■ Listed records:
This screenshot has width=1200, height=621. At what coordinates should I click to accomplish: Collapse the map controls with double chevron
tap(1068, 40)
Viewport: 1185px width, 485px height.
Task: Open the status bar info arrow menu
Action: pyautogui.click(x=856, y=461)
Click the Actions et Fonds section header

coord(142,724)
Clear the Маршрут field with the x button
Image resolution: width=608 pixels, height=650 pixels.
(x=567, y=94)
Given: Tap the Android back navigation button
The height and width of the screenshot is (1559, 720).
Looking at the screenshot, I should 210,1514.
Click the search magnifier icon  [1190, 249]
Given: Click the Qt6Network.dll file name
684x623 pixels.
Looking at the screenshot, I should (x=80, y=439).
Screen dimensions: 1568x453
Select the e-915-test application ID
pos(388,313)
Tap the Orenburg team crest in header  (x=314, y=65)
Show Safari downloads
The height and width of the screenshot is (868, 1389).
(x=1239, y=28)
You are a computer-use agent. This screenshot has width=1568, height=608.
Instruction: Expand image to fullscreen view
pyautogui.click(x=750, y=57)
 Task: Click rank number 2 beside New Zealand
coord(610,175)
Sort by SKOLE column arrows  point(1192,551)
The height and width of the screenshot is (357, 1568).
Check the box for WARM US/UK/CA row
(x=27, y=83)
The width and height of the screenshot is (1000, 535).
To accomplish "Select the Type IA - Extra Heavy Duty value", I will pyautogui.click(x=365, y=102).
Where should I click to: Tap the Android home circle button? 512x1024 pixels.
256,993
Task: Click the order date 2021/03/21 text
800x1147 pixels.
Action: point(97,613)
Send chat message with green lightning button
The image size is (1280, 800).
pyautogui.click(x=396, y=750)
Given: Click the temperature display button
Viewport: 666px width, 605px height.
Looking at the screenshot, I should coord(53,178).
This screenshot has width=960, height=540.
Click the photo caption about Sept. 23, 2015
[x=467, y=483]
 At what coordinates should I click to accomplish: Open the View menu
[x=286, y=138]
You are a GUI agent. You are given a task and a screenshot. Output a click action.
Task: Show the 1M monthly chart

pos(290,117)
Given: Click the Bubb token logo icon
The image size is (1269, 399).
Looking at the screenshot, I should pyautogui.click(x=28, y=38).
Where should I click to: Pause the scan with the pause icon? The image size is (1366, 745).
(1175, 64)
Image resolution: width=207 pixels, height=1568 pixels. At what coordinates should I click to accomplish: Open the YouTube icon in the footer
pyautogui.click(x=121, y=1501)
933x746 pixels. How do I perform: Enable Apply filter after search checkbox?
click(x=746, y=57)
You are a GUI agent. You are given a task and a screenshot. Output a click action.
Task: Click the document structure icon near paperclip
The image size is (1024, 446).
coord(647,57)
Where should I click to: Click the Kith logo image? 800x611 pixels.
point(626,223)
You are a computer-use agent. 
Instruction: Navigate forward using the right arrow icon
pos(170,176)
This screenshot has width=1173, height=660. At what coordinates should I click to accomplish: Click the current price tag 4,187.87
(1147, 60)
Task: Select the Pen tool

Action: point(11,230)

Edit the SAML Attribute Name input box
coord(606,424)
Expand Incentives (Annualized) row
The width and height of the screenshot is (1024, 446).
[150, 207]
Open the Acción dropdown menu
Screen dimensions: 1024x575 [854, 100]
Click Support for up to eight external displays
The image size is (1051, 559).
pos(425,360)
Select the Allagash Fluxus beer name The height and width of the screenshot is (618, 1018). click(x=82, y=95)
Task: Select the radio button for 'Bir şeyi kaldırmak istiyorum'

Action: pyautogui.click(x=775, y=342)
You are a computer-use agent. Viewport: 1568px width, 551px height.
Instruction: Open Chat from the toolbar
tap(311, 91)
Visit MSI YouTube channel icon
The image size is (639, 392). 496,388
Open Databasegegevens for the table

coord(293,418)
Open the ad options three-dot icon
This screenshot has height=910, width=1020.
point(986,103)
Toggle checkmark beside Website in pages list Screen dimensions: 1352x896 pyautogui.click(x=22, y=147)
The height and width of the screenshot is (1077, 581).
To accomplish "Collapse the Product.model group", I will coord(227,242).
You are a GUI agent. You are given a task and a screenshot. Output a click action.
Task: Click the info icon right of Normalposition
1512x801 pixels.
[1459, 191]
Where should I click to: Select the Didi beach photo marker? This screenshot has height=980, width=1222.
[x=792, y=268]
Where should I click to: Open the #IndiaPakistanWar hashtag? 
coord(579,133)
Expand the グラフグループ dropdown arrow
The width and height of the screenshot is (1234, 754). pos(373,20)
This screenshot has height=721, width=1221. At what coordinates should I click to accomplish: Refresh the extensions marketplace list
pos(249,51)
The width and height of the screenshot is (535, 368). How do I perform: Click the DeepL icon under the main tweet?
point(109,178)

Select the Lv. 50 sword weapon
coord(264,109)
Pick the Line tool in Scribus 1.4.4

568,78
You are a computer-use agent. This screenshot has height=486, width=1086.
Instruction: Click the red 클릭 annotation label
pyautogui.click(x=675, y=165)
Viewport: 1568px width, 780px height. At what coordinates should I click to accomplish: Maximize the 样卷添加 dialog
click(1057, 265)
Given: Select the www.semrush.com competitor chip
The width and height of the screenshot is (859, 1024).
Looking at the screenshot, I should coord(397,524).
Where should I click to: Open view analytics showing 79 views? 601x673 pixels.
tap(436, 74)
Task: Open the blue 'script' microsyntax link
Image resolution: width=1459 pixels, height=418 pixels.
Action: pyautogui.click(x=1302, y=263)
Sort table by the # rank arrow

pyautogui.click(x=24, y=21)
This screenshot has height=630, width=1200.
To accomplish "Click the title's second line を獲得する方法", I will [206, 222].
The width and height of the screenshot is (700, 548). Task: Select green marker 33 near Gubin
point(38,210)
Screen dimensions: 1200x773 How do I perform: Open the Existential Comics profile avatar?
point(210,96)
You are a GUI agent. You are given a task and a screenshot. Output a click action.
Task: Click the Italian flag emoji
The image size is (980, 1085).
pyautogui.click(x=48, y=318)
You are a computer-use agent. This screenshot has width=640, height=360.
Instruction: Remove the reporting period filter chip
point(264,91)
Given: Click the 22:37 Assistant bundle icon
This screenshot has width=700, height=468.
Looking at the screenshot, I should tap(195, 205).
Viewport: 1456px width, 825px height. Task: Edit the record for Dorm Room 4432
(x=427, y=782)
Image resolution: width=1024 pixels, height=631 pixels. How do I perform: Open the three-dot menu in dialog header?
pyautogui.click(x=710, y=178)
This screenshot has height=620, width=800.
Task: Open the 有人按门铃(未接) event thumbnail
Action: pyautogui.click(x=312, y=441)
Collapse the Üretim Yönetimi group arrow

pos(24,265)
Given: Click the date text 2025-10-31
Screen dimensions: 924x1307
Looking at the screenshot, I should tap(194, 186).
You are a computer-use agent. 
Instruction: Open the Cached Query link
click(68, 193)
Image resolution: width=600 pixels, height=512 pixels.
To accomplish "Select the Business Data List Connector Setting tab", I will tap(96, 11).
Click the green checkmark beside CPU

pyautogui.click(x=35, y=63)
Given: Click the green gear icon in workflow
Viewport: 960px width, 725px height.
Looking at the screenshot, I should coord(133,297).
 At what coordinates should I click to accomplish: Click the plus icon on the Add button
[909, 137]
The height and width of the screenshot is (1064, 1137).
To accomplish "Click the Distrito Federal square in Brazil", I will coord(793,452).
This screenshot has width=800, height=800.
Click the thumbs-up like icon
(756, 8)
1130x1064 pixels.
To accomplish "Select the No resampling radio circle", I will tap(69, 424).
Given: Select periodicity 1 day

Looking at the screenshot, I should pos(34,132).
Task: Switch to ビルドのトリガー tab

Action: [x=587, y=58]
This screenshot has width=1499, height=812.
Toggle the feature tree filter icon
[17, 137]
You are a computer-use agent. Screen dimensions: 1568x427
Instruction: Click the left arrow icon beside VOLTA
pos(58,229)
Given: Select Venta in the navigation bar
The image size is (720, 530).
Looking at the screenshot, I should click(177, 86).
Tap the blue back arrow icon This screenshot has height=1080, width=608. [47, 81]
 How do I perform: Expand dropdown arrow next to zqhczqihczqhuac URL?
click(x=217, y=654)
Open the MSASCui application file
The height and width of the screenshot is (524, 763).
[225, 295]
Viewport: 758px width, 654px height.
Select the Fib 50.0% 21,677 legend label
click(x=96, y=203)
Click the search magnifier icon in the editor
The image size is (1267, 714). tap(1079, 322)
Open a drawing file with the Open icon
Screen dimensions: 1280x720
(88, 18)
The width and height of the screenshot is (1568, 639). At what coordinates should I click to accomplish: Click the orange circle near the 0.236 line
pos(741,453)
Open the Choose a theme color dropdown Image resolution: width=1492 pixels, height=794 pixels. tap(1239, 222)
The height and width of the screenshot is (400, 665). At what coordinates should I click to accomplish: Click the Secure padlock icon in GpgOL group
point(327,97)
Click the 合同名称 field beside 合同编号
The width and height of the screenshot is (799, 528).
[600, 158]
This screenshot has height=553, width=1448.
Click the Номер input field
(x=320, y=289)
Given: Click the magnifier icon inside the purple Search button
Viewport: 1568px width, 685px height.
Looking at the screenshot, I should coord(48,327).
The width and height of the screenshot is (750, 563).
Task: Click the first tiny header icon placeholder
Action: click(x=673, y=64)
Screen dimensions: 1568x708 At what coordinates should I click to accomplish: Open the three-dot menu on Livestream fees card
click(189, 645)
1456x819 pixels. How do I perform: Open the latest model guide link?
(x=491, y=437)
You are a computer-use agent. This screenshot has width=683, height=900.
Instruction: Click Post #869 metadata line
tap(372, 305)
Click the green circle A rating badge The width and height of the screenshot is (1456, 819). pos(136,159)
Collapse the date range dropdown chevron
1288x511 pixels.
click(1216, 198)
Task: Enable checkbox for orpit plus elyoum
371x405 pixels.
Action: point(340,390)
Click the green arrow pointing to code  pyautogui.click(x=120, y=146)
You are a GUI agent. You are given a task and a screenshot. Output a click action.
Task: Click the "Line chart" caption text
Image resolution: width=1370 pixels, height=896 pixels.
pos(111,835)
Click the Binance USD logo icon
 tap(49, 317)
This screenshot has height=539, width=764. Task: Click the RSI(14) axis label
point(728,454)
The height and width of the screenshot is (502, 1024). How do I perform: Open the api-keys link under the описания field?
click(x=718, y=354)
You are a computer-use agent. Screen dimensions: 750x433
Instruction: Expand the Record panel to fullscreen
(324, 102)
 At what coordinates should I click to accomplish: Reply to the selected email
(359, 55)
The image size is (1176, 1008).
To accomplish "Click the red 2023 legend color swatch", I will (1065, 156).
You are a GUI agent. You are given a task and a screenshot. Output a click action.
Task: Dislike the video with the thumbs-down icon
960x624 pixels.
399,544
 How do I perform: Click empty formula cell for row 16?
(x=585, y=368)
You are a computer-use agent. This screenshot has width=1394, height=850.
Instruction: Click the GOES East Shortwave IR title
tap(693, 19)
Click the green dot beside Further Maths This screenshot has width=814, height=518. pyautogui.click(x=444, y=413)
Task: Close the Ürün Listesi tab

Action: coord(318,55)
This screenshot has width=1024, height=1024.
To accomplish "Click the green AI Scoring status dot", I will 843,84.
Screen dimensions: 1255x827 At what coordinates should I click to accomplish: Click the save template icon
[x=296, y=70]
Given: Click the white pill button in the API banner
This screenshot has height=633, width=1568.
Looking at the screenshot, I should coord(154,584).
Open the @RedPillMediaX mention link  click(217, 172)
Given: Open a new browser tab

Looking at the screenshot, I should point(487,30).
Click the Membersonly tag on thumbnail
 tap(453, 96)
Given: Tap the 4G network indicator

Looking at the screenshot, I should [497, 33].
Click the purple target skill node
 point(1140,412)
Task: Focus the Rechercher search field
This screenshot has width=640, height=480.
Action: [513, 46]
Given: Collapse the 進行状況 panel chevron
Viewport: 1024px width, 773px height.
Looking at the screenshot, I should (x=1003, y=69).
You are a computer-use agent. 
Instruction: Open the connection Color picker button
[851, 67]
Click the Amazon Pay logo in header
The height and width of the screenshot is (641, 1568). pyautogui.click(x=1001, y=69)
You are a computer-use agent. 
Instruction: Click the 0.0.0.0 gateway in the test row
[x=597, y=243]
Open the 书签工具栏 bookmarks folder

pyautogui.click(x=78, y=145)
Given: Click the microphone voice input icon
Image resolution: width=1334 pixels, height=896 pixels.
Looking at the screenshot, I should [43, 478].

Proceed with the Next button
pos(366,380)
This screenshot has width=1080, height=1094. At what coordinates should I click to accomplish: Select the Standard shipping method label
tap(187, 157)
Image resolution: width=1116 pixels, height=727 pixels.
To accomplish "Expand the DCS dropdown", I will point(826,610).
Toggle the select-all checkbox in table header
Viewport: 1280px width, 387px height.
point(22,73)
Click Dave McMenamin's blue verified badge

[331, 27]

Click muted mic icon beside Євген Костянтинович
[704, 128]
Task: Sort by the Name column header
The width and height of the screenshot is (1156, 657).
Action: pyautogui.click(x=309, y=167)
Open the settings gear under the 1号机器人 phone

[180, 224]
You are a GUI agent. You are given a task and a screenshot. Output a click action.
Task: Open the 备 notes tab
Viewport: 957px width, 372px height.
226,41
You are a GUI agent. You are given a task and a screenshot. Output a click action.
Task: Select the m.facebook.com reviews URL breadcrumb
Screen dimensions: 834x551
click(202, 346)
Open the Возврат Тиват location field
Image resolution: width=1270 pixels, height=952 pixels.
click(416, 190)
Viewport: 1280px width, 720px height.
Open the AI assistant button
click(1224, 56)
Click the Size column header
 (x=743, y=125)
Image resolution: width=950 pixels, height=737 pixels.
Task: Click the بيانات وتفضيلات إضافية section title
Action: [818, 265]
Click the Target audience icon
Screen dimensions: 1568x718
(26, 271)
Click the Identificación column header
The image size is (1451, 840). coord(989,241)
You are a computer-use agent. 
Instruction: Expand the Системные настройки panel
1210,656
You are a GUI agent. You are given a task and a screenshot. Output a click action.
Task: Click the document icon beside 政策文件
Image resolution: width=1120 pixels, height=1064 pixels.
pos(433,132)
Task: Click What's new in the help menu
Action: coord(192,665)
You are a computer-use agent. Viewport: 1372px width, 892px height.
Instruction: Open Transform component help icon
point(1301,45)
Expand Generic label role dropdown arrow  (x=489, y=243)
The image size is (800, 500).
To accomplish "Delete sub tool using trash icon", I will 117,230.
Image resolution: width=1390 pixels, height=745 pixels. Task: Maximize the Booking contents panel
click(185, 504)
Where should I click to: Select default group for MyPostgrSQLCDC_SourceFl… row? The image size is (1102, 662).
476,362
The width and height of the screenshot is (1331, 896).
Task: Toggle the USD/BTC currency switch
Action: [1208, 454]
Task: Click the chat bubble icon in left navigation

■ Problem description: If a line comes after the one containing "Given: Click the Qt6Network.dll file name", leave it out; set down every line of the data before it, and that line itself, exactly.

■ Result of this task:
This screenshot has width=1200, height=621. At what coordinates should I click to accomplish: Collapse the map controls with double chevron
tap(1068, 40)
Viewport: 1185px width, 485px height.
Task: Open the status bar info arrow menu
Action: pyautogui.click(x=856, y=461)
Click the Actions et Fonds section header

coord(142,724)
Clear the Маршрут field with the x button
Image resolution: width=608 pixels, height=650 pixels.
(x=567, y=94)
Given: Tap the Android back navigation button
The height and width of the screenshot is (1559, 720).
Looking at the screenshot, I should 210,1514.
Click the search magnifier icon  [1190, 249]
Given: Click the Qt6Network.dll file name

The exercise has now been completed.